Leaving with Barak are Agriculture Minister Shalom Simhon, Deputy Defence Minister Matan Vilnai, Deputy Industry, Trade and Labour Minister Orit Noked and Knesset Member Einat Wilf.

It was not clear on Monday whether the rest of the Labour party’s members of Knesset will remain cohesive or look for other parties to join.
Barak told a press conference at the Knesset on Monday morning that the new faction will be named Independence. “This isn’t an easy move, even for me. (Former Prime Minister Ariel) Sharon did the same, (former Prime Minister David) Ben-Gurion did the same, and (President Shimon) Peres did the same,” he said.

“We are setting up a faction, a movement and later on a party, which will be Zionist, central and democratic, and will follow David Ben-Gurion’s legacy,” the defence minister said, promising that the faction would act in accordance with a list of priorities which would put the State first.

“Then comes the party and then come we,” he added. “The motto will be what is good for the State of Israel.”

“We are facing difficult challenges, focusing on the peace process with the Palestinians, security-related and economic and social challenges. We are ready and willing to deal with all these challenges.

“We are leaving a party and a home we like and respect… Many of its members have experienced over the years the difficulties of daily life and the ongoing and unhealthy situation in the Labour Party, and they too were victims of the ongoing squabbles, the troubling drift to the left.”

Barak slammed Labour members who he said “have been dragged to the Left, to post-modernism and post-Zionism.”

“We’ve reached the conclusion that this anomaly in political life, this reality, must stop. We should be able to get up for work every morning without having to compromise all the time. We are part of political life in order to work, influence, and we plan to focus on that. This is the time to take action, and we’re doing that today.”

MK Wilf said during the press conference that she and her colleagues cannot sit in the government with a “stopper” for the political process. She slammed Labour MKs who refused to accept Barak’s authority and “took the law into their own hands”.

According to Wilf, Labour had been split into two parties “which cannot live together – one which sees the party going left, and the other which views a partnership with the government as the right cooperation with pragmatic elements in the Likud party and the government.”

Prime Minister Binyamin Netanyahu was aware of the move and encouraged it, and his associates at the Prime Minister’s Office even helped Barak plan it.
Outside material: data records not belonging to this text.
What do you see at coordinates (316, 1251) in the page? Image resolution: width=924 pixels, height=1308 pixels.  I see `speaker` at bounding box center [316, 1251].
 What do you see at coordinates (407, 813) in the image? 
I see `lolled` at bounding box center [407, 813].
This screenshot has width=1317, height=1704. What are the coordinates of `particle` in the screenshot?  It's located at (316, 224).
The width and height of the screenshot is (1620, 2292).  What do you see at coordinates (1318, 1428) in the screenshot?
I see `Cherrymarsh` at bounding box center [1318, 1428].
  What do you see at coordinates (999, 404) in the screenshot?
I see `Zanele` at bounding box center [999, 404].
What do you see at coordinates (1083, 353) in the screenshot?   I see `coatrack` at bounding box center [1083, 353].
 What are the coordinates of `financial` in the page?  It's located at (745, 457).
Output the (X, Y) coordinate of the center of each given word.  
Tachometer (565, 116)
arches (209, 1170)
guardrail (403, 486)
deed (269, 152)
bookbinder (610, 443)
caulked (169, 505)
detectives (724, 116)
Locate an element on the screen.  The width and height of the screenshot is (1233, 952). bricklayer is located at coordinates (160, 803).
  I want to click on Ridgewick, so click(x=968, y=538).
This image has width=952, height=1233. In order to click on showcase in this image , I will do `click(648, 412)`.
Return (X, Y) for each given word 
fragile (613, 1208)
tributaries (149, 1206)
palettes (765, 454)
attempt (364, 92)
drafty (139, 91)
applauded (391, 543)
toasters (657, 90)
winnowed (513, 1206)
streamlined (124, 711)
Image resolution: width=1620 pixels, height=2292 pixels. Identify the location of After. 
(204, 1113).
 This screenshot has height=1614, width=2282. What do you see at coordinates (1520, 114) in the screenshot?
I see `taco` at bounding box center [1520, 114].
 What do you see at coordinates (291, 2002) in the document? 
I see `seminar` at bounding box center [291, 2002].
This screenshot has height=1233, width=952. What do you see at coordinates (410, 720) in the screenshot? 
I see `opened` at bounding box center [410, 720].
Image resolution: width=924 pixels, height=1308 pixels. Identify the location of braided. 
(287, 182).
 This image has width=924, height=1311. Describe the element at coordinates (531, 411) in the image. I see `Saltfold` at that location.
Labour’s senior ministers – Binyamin Ben-Eliezer, Isaac Herzog and Avishay Braverman – were surprised by the announcement.

“The split will create an island of stability, a small and consolidated group within the coalition,” said a source close to Netanyahu.

According to estimates, Barak decided to split the party in order to avoid having to quit the coalition.

Deputy Defence Minister Vilnai sent a letter to Labour members on Monday morning, informing them of the decision to split from the party and set up a democratic, Zionist and Jewish central faction.

“The Labour’s Knesset faction has become an unbearable place for parliamentary life,” Vilnai wrote. “The party members worked against the faction and the party chairman. Each meeting you didn’t know who was with you and who was about to quit and join a different party.”

Addressing the difference of opinion within the Labour faction, Vilani explained that “there were regularly at least two factions in the Labour faction – one which views itself as a fighting Left and is in Meretz’s political zone, and we who believe our future depends on returning to the historic place of the Labour Party, of David Ben-Gurion, a central party which sees the State above everything.”

According to Vilnai, any call to quit the government would halt the peace process, so “in order to advance our own ideas, we have decided to embark on a new road.”

Last week, Ynet revealed that former Defence Minister Amir Peretz was also leaving the Labour Party and moving to Kadima.

MK Daniel Ben-Simon announced last week that he planned to quit the Labour Party and set up a one-member Knesset faction after failing to convince the party to leave Prime Minister Benjamin Netanyahu’s coalition. “I can’t live with this coalition,” he told Ynet. “The obvious conclusion is to get a divorce because the match has failed.”